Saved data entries

::::::

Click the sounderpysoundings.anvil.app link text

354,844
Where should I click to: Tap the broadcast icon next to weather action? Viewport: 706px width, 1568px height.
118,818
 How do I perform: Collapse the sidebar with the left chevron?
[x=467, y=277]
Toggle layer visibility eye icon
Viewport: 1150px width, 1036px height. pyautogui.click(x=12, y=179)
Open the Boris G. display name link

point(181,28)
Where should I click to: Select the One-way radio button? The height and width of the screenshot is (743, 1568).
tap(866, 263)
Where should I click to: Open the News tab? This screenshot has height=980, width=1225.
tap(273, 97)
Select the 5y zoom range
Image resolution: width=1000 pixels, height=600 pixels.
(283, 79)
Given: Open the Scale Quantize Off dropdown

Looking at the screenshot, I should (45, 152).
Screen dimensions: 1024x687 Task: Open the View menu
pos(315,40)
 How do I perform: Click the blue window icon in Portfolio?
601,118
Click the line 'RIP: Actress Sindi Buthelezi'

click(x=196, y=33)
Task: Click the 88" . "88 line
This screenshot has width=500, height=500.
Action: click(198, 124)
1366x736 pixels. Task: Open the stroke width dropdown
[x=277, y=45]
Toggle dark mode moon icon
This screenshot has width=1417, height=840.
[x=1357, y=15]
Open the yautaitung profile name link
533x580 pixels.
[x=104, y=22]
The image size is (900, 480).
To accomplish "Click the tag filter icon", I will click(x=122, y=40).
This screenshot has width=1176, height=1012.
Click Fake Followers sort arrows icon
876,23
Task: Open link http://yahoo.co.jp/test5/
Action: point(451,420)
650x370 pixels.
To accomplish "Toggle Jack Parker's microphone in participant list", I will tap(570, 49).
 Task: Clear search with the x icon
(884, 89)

::::::

● Goal
Repeat all of these lines, swapping "dropdown" for "drop-down list" and leaving everything else unchanged.

● Worked solution
Click the sounderpysoundings.anvil.app link text

354,844
Where should I click to: Tap the broadcast icon next to weather action? Viewport: 706px width, 1568px height.
118,818
 How do I perform: Collapse the sidebar with the left chevron?
[x=467, y=277]
Toggle layer visibility eye icon
Viewport: 1150px width, 1036px height. pyautogui.click(x=12, y=179)
Open the Boris G. display name link

point(181,28)
Where should I click to: Select the One-way radio button? The height and width of the screenshot is (743, 1568).
tap(866, 263)
Where should I click to: Open the News tab? This screenshot has height=980, width=1225.
tap(273, 97)
Select the 5y zoom range
Image resolution: width=1000 pixels, height=600 pixels.
(283, 79)
Given: Open the Scale Quantize Off drop-down list

Looking at the screenshot, I should (45, 152).
Screen dimensions: 1024x687 Task: Open the View menu
pos(315,40)
 How do I perform: Click the blue window icon in Portfolio?
601,118
Click the line 'RIP: Actress Sindi Buthelezi'

click(x=196, y=33)
Task: Click the 88" . "88 line
This screenshot has width=500, height=500.
Action: click(198, 124)
1366x736 pixels. Task: Open the stroke width drop-down list
[x=277, y=45]
Toggle dark mode moon icon
This screenshot has width=1417, height=840.
[x=1357, y=15]
Open the yautaitung profile name link
533x580 pixels.
[x=104, y=22]
The image size is (900, 480).
To accomplish "Click the tag filter icon", I will click(x=122, y=40).
This screenshot has width=1176, height=1012.
Click Fake Followers sort arrows icon
876,23
Task: Open link http://yahoo.co.jp/test5/
Action: point(451,420)
650x370 pixels.
To accomplish "Toggle Jack Parker's microphone in participant list", I will tap(570, 49).
 Task: Clear search with the x icon
(884, 89)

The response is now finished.